In the middle of Camden ’s
Bergen Square neighborhood,
among rows of vacant and boarded-up homes, 940 Newton
Ave. looks no different.
But to the few dozen people who showed up today, including
Young Urban Leaders founder and School Board Member Sean Brown, the house is
special. According to legend, the rowhouse was Martin Luther King Jr.’s
residence while he attended Crozer Theological Seminary in Chester
in the late 1940s.
On Monday, Brown and a Who’s Who of young Camden leaders –
including Felix Moulier, a chair of one of the District Council Collaborative
Boards; Keanna Ralph, who served as spokeswoman for former Mayor Gwendolyn
Faison; Micah Khan, of the Nehemiah Group; Elton Custis, former City Council
candidate –- ripped open the boarded-up door and started cleaning up the
house. The partially burnt shell will be transformed into office space
for the Young Urban Leaders, a group of community-involved Camden
residents roughly between the ages of 20 and 35, to host seminars and help Camden
youths with college applications.
Once Heart of Camden receives the title for the property, it
will turn it over to the Young Urban Leaders. It is currently going through the
foreclosure process.
“It will be a shrine and inspiration to all of us,” Fr.

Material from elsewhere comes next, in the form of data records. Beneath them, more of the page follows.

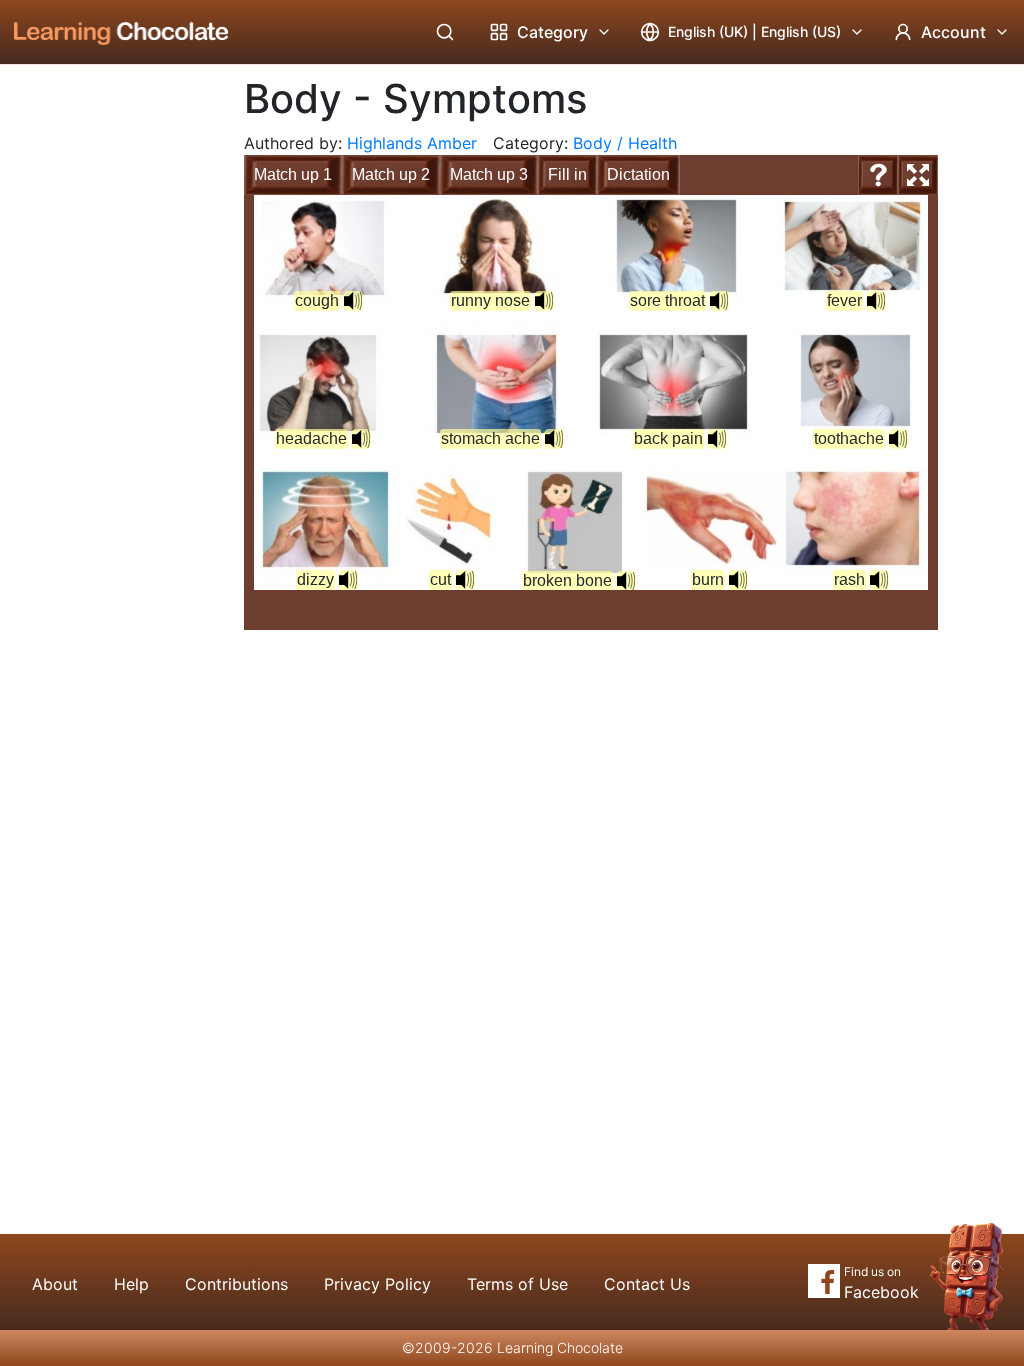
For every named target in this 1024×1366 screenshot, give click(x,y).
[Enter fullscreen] (918, 175)
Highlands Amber (412, 143)
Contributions (236, 1284)
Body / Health (625, 143)
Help (131, 1284)
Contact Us (647, 1284)
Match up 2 (391, 174)
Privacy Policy (377, 1284)
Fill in (567, 174)
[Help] (878, 175)
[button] (353, 301)
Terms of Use (517, 1284)
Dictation (638, 174)
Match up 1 (293, 174)
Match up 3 (489, 174)
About (55, 1284)
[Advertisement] (106, 395)
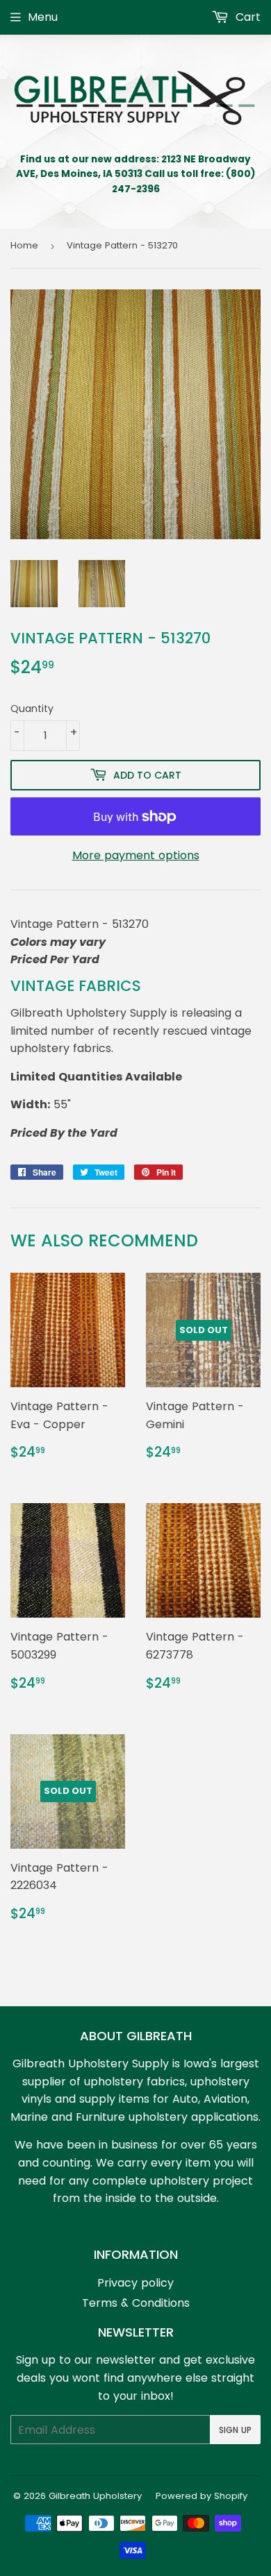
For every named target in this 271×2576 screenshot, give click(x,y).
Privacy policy (135, 2283)
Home (24, 245)
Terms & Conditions (136, 2303)
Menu (43, 17)
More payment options (135, 855)
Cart (246, 17)
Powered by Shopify (201, 2495)
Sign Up (235, 2430)
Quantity (32, 708)
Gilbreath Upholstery (95, 2495)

Michael Doyle, of Sacred Heart
Church , told the crowd
standing at the house, near a giant pile of debris.
For the record, I checked with local historians Paul Schopp
and Phil Cohen to get confirmation on Dr. King’s stay in Camden .
They both said that unless there is concrete proof (i.e.- phone records,
genealogy reports) they aren’t buying the claim that the future civil
rights leader lived in Camden .
“As far as I know, Martin Luther King Jr. never stepped foot
in Camden ,” Schopp said.
Cohen went further and while I was on the phone with him, he
checked a phone book from 1947, when Dr. King was in seminary (Cohen
loves this stuff, check out his website which is full of fun Camden history--http://www.dvrbs.com/) and found that a
Russell Pierce lived at 940 Newton then. So unless someone can prove a
connection between Pierce and Dr. King, he isn’t buying it the claim either.
I told Sean Brown, the founder of Young Urban Leaders, and
he agreed that he does not have concrete proof, but he is confident that Dr.
King did live there at some point.
Nevertheless, Brown and company got together on a frigid day
to honor Dr. King and start transforming a dirty, charred house into a
community gathering spot.
“Martin Luther King Day is a day to honor his legacy by
doing service work around the country,” Brown said. “We agreed it would be the
perfect day to start restoring the house.”